Sanders Releases His Tax Plan – IOTW Report

Sanders Releases His Tax Plan

TaxProf

  • 37 percent on income between $250,000 and $500,000.
  • 43 percent on income between $500,000 and $2 million.
  • 48 percent on income between $2 million and $10 million. (In 2013, only 113,000 households, the top 0.08 percent of taxpayers, had income between $2 million and $10 million.)
  • 52 percent on income above $10 million. (In 2013, only 13,000 households, just 0.01 percent of taxpayers, had income exceeding $10 million.)

But that’s not the end. Oh no.

Here are the other ways he will extract as much money as possible from Americans.

23 Comments on Sanders Releases His Tax Plan

  1. If it works for health care, why not tax those who don’t work.

    So what if it’s 5 bucks a week, make them pay up.

    Also food rations for welfare. Bread, cheese peanut butter. After the leaches get tired of the meager diet, they can find a job to supplement their grocery cart.

  2. All of it of course. As we have been told by the current Stompyfoot in Chief, “you didn’t build that.” You only have income because of the government building roads or something, not your own initiative or effot. Therefore, “your” income (your labor, in essence) really belongs to the state. Sanders is just the next step in a gradual slide into cradle to grave government management of everything.

    Don’t worry, under this plan, if you like your roads, you can probably keep them.

  3. I see he’s raising the CGTR. When Obama was first running he was asked why raise the rate when it’s been proven many times that by lowering it, not only do you collect more revenue but you allow an easier path for money to move to where it can be best utilized. He answered, fairness.

    Yeah brilliant, asshole. Because of your unbelievably misguided notion of fairness, you deny the reward a risk taker has taken and at the same time you restrict the free movement of capital.

    Many people who would realize a capital gain on their money, don’t cash out for a potential greener pasture. They sit on it.

    Yet there are apparently ~40% of our population that thinks this is a good idea.

    Thank the fucking NEA on their astounding success.

  4. Yes, yes, a thousand times yes!

    And let’s remember that most capital gains are built on income that has already been taxed. That’s why the current rate is lower than the earned income rate. Funny how articles mentioning Warren Buffet and his secretary often fail to mention that.

  5. How come we never see Obama and his ilk giving away their own money to others? I’d be the first in line to take a handout from Obama’s book royalties. It’s all about fairness ya know. But there’s no way Mooch will share her bag of Cool Ranch Doritos.

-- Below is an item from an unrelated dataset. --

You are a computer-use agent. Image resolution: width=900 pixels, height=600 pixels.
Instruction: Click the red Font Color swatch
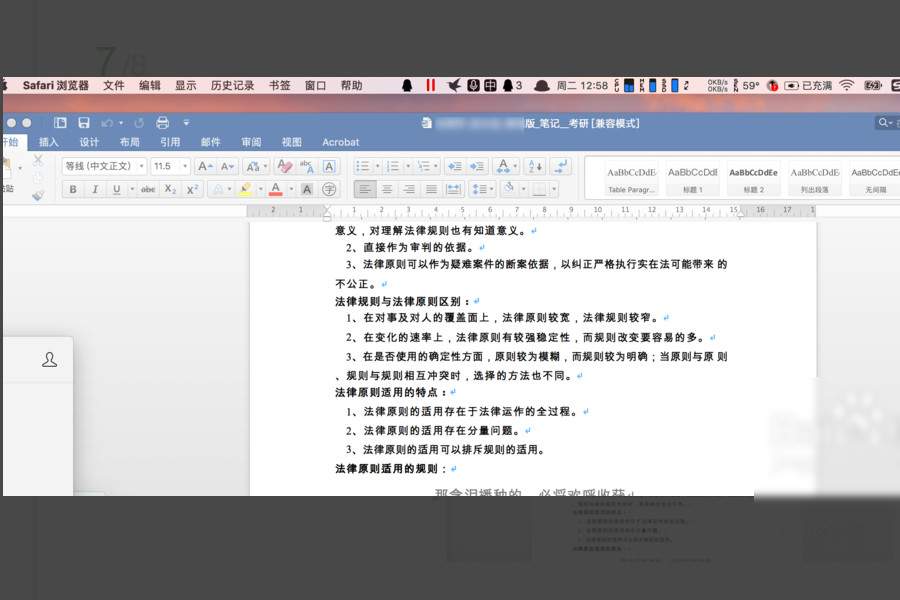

  6. It should suffice that these people are taking the time to run every aspect of our lives.
    And for that, we should be more than grateful enough to fund their numerous extravagant vacations.
    That half the country is lapping this all up should make you afraid.

    Never would have happened in American history until these days.

  7. Preparation H is an effective form of relief for the bern.
    That old fool has one foot in the grave and the other on a banana peel. He couldn’t care less about what he leaves behind.

  8. Capital gains is the most unfair tax in my opinion. I can’t afford to retire because of it. Property I bought over 35 years ago is worth ten times what I paid for it. Every year I pay property tax. Every year I pay income tax on the revenue it generates. Now if I sell it, I have to give half to the government. How does that make sense?

    Take for example a property that cost $25,000 in 81, and today is worth $250,000. that’s a gain of $225,000 so if I sell it, I have to give the government about $112,500 because they say I made that money this year, when in all actuality I made about $6,500 every year over the past 35 years. That little amount is not even taxable! Let’s not even get into inflation! After taxes, for 35 years of owning a property, I actually profit only $87,500. Adjusting for real estate inflation over the same period, I actually took a loss.

    ps: When I bought the property the rates were 10 or 15% and I had two years to re-invest.

  9. BTW, one of my properties is being eyed up for a sewer line project…from a different town! So, they want to buy it for tax value, and I still have to pay capital gains. Eminent domain sucks!

    Another lot I own is being eyed up for a TOLL road! Steal my property, and make me pay to drive on the road you build on it? Eff ewe!

  10. Bernie’s single-payer plan will do to your employer provided health insurance what Gruber’s Obamacare provisions were going to do more slowly, i.e. tax it like income.

    Wait till they figure out a way to tap the 401k’s.